Social safety nets were funded and provided by churches and similar organisations for quite a while. The problem with using unions, guilds and professional organisations is that different professions pay different amounts. For example fast food workers, teachers and developers are in very different brackets hence can pay different amounts into the system. Why should a fast food worker get less maternity leave than a developer? I have no problem with disparate groups providing services, but do strongly believe that a fair and just society requires centralisation of the funding.


> The problem is that businesses want to both not pay direct benefits for their workers and not pay taxes to fund government controlled benefits.

That's not necessarily a problem. One could cut the corporate tax rate and fund benefits through income/dividend/capital-gains/sales/VAT taxes.


Yes agreed, someone has to pay at the end of day. The original model we have for what we currently call "benefits" are workers associations pooling resources to hedge against catastrophic worst cases. And to be fair no one wants to pay any more taxes than strictly needed, not just businesses.

One big problem I see with this is that of corporate personhood. If you cut corporate taxes and raise taxes on dividends and capital gains, you are basically promoting investors to not leave their money inside the corporation. Once this happen, you have to ask the question of what corporations are for? If they do not provide benefits for their employees, and not provide dividends for their legitimate owners, and yet not provide tax revenue for the government (and indirectly, to overall society) under which they operate, then exactly why do they do what they do?


Presumably, they're generating utility for whoever gave them all the money they declare as revenue. Insofar as those people are citizens of your country, a company helps citizens.

(Oddly, though, this means that it's in every government's best interests to encourage globalization, and then get their citizens to consume all their products from foreign companies, while not having to deal with having any local companies consuming local resources.
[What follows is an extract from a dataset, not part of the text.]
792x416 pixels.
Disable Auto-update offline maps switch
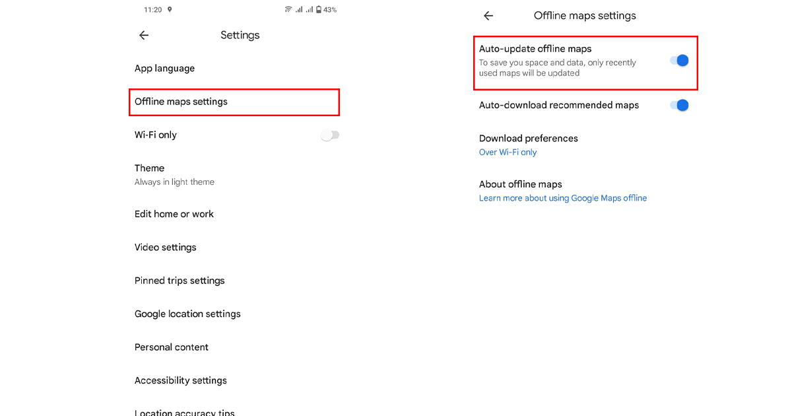pyautogui.click(x=679, y=61)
Presumably, local employees would also be employed remotely by foreign companies, or by local foreign-owned corporate subsidiaries.)


Amusing. Of course all the superpowers did raise to global hegemony by outsourcing their economies to foreign allies!!!


It took 200 years and a lot of bloodshed to establish those working rights. It's ironic how they're now being destroyed and workers themselves let this happen. I guess the social memory is capped at the timespan of two generations.


> It took 200 years and a lot of bloodshed to establish those working rights. It's ironic how they're now being destroyed and workers themselves let this happen.

Chain the bodies, and the slaves will fight you tooth and nail. Chain the minds, and they will defend their own servitude.


It depends on the relationship, being an actual independent contractor is truly liberating. Choosing your own hours, working only on things you want to, setting your own salary based on how much you want to t work. There is real freedom in that as long as you get paid appropriately and actually get that freedom.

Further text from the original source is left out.